PROBLEM STATEMENT
Can you reproduce the entries below word for word, from the very first line down to the line containing "point(444,165)", including that line?
┌─ LISTED ENTRIES
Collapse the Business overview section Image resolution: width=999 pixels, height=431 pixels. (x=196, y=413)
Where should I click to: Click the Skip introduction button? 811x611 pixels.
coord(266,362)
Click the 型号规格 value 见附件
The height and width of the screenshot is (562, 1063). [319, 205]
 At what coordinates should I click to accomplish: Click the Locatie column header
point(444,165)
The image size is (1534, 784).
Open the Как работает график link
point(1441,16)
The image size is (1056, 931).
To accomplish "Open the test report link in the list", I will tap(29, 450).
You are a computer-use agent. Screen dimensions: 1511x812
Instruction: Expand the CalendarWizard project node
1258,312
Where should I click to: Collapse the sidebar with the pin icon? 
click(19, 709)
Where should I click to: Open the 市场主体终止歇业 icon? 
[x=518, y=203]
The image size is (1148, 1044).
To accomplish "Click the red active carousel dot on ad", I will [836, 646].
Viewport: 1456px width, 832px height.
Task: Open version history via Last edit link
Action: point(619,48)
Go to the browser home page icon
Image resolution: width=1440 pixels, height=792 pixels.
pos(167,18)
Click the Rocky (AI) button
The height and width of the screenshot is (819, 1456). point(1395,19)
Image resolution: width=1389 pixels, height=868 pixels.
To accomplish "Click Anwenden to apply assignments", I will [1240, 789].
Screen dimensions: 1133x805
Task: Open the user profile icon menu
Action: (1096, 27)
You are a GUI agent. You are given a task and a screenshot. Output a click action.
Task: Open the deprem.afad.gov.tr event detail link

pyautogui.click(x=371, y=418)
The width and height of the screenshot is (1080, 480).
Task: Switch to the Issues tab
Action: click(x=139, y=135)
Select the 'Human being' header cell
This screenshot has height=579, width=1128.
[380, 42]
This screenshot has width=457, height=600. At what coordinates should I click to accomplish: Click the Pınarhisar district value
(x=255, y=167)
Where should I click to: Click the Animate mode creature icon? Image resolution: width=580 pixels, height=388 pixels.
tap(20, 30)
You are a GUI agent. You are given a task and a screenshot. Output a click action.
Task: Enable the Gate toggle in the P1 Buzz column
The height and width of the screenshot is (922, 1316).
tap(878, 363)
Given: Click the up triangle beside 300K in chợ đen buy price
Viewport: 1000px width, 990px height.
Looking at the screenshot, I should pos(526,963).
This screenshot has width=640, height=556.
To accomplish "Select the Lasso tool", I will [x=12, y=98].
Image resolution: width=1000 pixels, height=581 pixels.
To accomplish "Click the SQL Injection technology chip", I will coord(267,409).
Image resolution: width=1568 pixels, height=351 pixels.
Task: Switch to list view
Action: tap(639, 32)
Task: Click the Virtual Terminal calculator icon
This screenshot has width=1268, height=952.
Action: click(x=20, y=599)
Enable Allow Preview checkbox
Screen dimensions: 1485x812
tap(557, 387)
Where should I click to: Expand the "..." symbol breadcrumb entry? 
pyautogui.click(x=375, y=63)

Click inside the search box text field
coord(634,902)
└─
WORKED ANSWER
Collapse the Business overview section Image resolution: width=999 pixels, height=431 pixels. (x=196, y=413)
Where should I click to: Click the Skip introduction button? 811x611 pixels.
coord(266,362)
Click the 型号规格 value 见附件
The height and width of the screenshot is (562, 1063). [319, 205]
 At what coordinates should I click to accomplish: Click the Locatie column header
point(444,165)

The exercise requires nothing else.